WAYNE'S WORLD IS now a very different place, its highs and lows encapsulated in the events of a typically turbulent week. On Sunday, Rooney helped United to their ninth successive Premiership win by scoring another stupendous goal against Arsenal. Earlier that day, the 20-year-old had woken up to lurid headlines about alleged €1 million gambling debts. Then, on Wednesday, he accepted £100,000 (€145,000) in libel damages from two newspapers over articles which falsely accused him of assaulting his fiancée, Coleen McLoughlin.

He has had to grow up, and fast. But though his body and wallet have swelled, Rooney is in many ways still the same kid from Croxteth, a neglected estate in Liverpool's east end. The impish enthusiasm is still there, a throwback to how the 11-year-old Rooney would race from the De La Salle High School to Everton's Bellefield training ground to practise on his own before the session began and then leave immediately afterwards to kick a Coke can around with his mates. So, too, is the devotion to his family. Rooney recently bought his mother, Jeanette, a £20,000 (€29,000) cruise as a Mother's Day gift and took a vast entourage of relations on holiday to Mexico.

Then again, Rooney should be grateful, for it was his family who first fired his sporting fervour. His father, Wayne senior, was a boxer; Uncles Vinnie and Billy played semi-professional football; Jeanette helped shape her son's bullish physique with plates of his beloved sausages, beans and chips. Even Grandma helped. The six-year-old Wayne would antagonise her by smashing a ball against the pebble-dash on her house.

"Nan didn't think it was funny," recalled his cousin Thomas. "She'd hear the stones fall and yell 'Wa-a-ayne!' He'd get a slap."

# Dataset extract

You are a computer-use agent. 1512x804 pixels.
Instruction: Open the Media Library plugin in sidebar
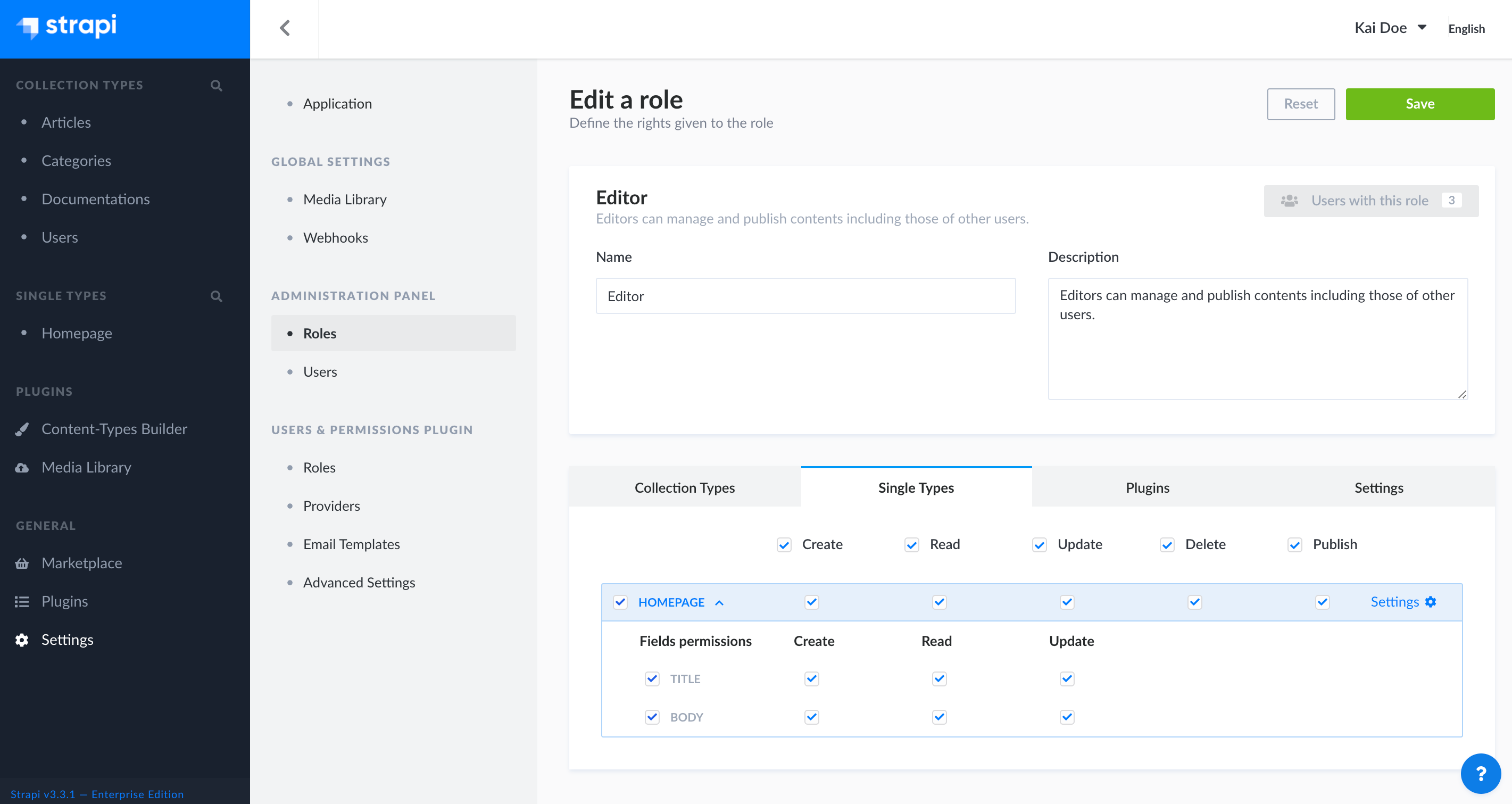tap(86, 467)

# Stated task
Quote the Wayne Rooney passage word for word, starting at "He has had to" and ending at "holiday to Mexico.". The material above plays no part in this task.

# Answer to this task
He has had to grow up, and fast. But though his body and wallet have swelled, Rooney is in many ways still the same kid from Croxteth, a neglected estate in Liverpool's east end. The impish enthusiasm is still there, a throwback to how the 11-year-old Rooney would race from the De La Salle High School to Everton's Bellefield training ground to practise on his own before the session began and then leave immediately afterwards to kick a Coke can around with his mates. So, too, is the devotion to his family. Rooney recently bought his mother, Jeanette, a £20,000 (€29,000) cruise as a Mother's Day gift and took a vast entourage of relations on holiday to Mexico.